Generating ensembles
Old development stuff has been moved to GeneratingEnsemblesDevel. Usage instructions follow.
A tool for making UM initial condition ensembles has been added to gorgon / pegasus, and is available for other systems also.
Initial set up
- On pegasus / gorgon, type
module add UMensemble. This will add the directory /usr/local/Cluster-Apps/UMensemble to your executables PATH. (Alternatively, run executables out of this directory explicitly.)
- To install on another machine, copy the tarball (attached) to a directory of your choice, extract, cd to the top directory and run the Compile script. (Note - the Compile script will compile the C code, and also byte-compile the Python code for efficiency; the latter might happen at run-time anyway, but only if the invoking user has write permission to the installation.) Also if required, edit
common_functions.py as described under "job naming" below.
Usage overview
These utilities are designed to be used in the following way:
- You create a template job in the UMUI, which will be as the ensemble members that are run, except that the filename of the atmos and/or ocean start dump is a template on which the names of the actual start dumps will be based.
- You process the template job in the UMUI, producing job files in
~/umui_jobs for the template job.
- You run a utility to generate the job files for the ensemble members in
~/umui_jobs. Note that these jobs do not exist in the UMUI database.
- You run a utility to generate the necessary start dumps.
- You run a utility to submit the ensemble members.
(Note, in your template job, it is probably sufficient to specify running from an existing executable, rather than have every ensemble member do compilation.)
Job naming
Because of pros and cons of different systems of job naming, the tool currently supports two different options.
The default (on pegasus) is to use a scheme I've called
upperlast4, in which the last four letters of the run ID of the template job are turned into upper case and used as the experiment ID part (i.e. first 4 characters) of the run ID for the ensemble members. The 1-character job ID for the ensemble members is then a, b, c, etc, although this character set also goes on to upper case letters and numbers in the event of large ensembles. For example, if your template job is xabcd, then the ensemble members are ABCDa, ABCDb, etc. This should guarantee unique run IDs for all the jobs,
provided that the first character of the experiment ID in your UMUI database is always the same (e.g. "x"), but might not do so if also you have e.g. a template yabcd.

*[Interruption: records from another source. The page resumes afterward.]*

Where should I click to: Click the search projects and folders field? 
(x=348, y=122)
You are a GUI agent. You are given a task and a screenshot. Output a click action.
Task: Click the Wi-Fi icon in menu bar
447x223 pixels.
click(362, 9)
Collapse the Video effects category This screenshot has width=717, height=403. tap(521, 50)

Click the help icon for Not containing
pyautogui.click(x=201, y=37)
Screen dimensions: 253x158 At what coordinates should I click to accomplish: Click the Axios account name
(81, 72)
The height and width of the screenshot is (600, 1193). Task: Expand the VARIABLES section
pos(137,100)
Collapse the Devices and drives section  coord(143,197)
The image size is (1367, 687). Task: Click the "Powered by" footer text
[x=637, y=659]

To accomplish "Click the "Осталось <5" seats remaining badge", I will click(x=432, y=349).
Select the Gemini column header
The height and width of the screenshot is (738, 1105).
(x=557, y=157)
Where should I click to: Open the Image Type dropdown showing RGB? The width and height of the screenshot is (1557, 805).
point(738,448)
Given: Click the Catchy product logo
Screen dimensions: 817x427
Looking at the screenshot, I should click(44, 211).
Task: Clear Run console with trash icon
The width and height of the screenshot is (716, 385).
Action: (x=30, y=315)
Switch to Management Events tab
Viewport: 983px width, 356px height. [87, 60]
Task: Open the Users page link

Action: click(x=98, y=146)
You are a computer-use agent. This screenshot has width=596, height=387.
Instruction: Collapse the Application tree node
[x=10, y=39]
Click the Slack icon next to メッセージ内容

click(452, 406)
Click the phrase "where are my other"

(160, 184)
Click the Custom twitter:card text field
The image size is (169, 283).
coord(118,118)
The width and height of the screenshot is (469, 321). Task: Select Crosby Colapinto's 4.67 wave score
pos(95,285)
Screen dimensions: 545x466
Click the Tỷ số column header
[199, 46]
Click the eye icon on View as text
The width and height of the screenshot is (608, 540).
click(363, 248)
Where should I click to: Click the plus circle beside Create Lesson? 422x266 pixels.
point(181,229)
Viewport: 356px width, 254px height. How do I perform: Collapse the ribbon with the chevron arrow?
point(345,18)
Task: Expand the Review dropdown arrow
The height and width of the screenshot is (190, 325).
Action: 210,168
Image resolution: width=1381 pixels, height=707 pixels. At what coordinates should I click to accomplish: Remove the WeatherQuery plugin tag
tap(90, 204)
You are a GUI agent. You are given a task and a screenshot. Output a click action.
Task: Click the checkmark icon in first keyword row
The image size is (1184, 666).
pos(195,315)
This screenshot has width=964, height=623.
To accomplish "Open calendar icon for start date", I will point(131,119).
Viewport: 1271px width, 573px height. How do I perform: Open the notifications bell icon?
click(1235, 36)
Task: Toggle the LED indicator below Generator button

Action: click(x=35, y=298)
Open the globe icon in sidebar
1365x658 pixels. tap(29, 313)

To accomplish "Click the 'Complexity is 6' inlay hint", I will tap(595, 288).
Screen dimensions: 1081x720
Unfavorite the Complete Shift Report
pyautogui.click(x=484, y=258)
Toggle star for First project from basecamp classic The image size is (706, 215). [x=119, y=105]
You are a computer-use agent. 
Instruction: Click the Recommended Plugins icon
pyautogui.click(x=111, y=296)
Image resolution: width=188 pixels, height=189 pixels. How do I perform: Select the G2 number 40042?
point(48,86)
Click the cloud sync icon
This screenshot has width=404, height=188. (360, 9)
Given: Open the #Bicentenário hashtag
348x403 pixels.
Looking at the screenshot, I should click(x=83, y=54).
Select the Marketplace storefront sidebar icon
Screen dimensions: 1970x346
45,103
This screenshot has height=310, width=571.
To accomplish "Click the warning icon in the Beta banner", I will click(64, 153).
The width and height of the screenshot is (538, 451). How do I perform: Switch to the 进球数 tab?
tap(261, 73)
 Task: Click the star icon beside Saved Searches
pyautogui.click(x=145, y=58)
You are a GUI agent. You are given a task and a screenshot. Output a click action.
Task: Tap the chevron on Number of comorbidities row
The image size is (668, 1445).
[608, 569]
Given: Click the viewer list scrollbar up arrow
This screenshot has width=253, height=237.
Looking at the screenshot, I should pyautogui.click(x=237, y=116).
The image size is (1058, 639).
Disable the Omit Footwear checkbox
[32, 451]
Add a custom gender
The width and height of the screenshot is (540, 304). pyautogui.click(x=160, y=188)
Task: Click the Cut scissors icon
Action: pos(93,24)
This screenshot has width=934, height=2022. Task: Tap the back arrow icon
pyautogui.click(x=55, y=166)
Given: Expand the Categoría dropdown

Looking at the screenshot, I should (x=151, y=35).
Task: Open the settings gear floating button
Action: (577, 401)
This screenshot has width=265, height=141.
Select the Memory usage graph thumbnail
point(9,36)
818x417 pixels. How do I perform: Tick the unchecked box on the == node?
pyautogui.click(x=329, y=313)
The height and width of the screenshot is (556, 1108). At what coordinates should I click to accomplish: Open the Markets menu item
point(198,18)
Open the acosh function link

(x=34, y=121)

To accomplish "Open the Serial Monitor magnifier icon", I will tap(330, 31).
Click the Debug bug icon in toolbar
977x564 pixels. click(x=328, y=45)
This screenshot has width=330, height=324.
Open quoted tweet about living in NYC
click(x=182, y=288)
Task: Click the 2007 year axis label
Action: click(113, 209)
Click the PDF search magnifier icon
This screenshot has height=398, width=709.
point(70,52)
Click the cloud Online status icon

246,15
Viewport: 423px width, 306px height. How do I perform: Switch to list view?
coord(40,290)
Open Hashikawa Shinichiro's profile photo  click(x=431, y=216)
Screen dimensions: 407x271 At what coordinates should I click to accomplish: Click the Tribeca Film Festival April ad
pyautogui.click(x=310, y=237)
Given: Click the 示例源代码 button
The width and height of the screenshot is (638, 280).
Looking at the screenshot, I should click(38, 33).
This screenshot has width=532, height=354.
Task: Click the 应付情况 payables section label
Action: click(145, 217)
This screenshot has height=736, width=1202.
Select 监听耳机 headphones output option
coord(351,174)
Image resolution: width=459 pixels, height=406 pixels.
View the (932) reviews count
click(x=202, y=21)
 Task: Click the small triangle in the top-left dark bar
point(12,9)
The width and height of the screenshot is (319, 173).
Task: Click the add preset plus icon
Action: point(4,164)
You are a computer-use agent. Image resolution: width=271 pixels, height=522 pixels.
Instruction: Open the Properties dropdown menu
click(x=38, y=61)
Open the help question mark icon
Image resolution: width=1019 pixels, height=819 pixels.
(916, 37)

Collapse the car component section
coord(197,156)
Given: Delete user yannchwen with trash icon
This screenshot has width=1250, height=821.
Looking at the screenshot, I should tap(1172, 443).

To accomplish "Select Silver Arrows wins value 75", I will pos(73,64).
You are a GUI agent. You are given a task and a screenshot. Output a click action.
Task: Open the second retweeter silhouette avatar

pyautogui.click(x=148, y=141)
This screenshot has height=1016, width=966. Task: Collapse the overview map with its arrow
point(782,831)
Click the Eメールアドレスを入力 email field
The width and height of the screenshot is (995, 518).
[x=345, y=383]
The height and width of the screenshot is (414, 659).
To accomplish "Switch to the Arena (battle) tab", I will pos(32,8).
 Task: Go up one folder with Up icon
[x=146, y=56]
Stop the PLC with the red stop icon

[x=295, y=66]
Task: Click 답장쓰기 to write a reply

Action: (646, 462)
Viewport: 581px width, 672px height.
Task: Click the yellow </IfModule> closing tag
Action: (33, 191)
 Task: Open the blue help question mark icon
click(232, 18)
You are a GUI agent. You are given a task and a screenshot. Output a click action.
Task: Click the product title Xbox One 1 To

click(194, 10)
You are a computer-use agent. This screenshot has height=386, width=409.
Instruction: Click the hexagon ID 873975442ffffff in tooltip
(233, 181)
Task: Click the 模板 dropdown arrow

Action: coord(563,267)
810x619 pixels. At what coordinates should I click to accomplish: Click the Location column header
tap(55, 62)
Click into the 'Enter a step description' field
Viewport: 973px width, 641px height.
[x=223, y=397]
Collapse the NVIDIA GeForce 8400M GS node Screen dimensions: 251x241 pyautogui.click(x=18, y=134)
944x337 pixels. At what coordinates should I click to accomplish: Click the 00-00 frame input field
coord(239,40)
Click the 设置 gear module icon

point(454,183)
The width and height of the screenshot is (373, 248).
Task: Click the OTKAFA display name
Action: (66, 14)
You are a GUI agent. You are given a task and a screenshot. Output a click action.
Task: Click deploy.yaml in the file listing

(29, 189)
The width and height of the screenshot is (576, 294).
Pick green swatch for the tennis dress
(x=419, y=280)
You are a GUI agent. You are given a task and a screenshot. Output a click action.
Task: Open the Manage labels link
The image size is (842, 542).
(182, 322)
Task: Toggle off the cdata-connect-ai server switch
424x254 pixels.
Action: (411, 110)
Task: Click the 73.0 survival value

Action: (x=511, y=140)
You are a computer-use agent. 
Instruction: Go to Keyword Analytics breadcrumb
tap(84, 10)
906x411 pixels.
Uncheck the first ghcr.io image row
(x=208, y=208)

If your UMUI database does not always have the same initial letter for experiment IDs, then you may prefer instead to use the following scheme (I've called
first4). In this case, the experiment ID for the ensemble members is the same as for the template -- the first 4 characters of the template run ID. The template is only allowed to be job ID "a" in the experiment, and in this case the ensemble members will have job IDs: b, c, etc. It is then up to you to avoid creating other UMUI jobs in the experiment which will conflict with the ensemble members. For example, if your template job is xabca then the members will be xabcb, xabcc etc. These will not exist in the database; you must remember not to create these same IDs in the database.
The default naming scheme can be set by editing the variable _defaultNameScheme at the top of common_functions.py. However, the command-line utilities will also all accept the flag "-N
" to override this; this may be useful if you are generating the start dumps on a different system from where you are running the UMUI, and the two UMensemble installations have been set to use different defaults.
File naming
Where a start dump for a job is generated from a template filename, the corresponding filename used for the ensemble member has an underscore appended, followed by the one-character job ID of the ensemble member. For example, if the template filename is xaaaaa.da11110 then the members will use start dumps starting with xaaaaa.da11110_a (except with the "first4" scheme, where they start with xaaaaa.da11110_b).
Displaying usage messages
All of the utilities described below will give a usage message if invoked with an invalid command line. The simplest way to do this is to invoke them without any arguments at all. The description below is intended to point you to the relevant commands, but does not include a full list of supported flags for each command, because you can get that, as described.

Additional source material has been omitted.